The girl moaned and sat up. Cradling her jaw and sobbing quietly, she went to help Haupthändler as he himself twisted over on to his side. She held him by the shoulders as he wiped his bloody nose and mouth. I flicked her new passport open. I don’t know that you could have described her, as Marlene Sahm had done, as a beauty, but certainly she was good-looking, in a well-bred, intelligent sort of way – not at all the cheap party-girl I’d had in mind when I’d been told that she was a croupier.
‘I’m sorry I had to sock you, Frau Teichmüller,’ I said. ‘Or Hannah, or Eva, or whatever it is you or somebody else is calling you at the moment.’
She glared at me with more than enough loathing to dry her eyes, and mine besides. ‘You’re not so smart,’ she said. ‘I can’t see why these two idiots thought it was necessary to have you put out of the way.’
‘Right now I should have thought it was obvious.’
Haupthändler spat on the floor, and said, ‘So what happens now?’
I shrugged. ‘That depends. Maybe we can figure out a story: crime of passion, or something like that. I’ve got friends down at the Alex. Perhaps I can get you a deal, but first you’ve got to help me.
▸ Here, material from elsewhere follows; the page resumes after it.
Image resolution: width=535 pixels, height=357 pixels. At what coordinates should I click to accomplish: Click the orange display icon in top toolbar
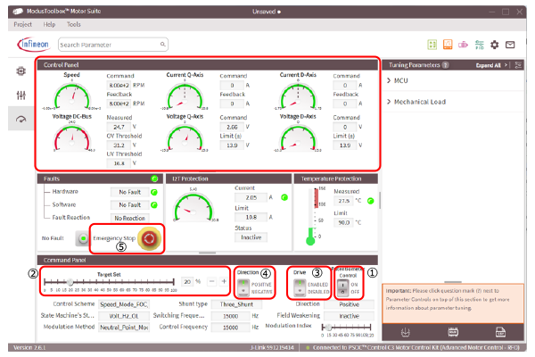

There was a woman working with me – tall, brown hair, well-built, and wearing a black coat. Now there’s some blood on the kitchen floor that’s got me worried about her, especially as she seems to be missing. I don’t suppose you would know anything about that, would you?’
Eva snorted with laughter. ‘Go to hell,’ said Haupthändler.
‘On the other hand,’ I said, deciding to scare them a little. ‘Premeditated murder, well, that’s a capital crime. Almost certain when there’s a lot of money involved. I saw a man beheaded once – at Lake Ploetzen Prison. Goelpl, the state executioner, even wears white gloves and a tail-coat to do the job. That’s rather a nice touch, don’t you think?’
‘Drop the gun, if you don’t mind, Herr Gunther.’ The voice in the doorway was patient, but patronizing, as if addressing a naughty child. But I did as I was told. I knew better than to argue with a machine pistol, and a brief glance at his boxing-glove of a face told me that he wouldn’t hesitate to kill me if I so much as told a bad joke. As he came into the room, two other men, both carrying lighters, followed.
‘Come on,’ said the man with the machine pistol. ‘On your feet, you two.’ Eva helped Haupthändler to stand. ‘And face the wall. You too, Gunther.’
The wallpaper was cheap flock. A bit too dark and sombre for my taste. I stared hard at it for several minutes while I waited to be searched.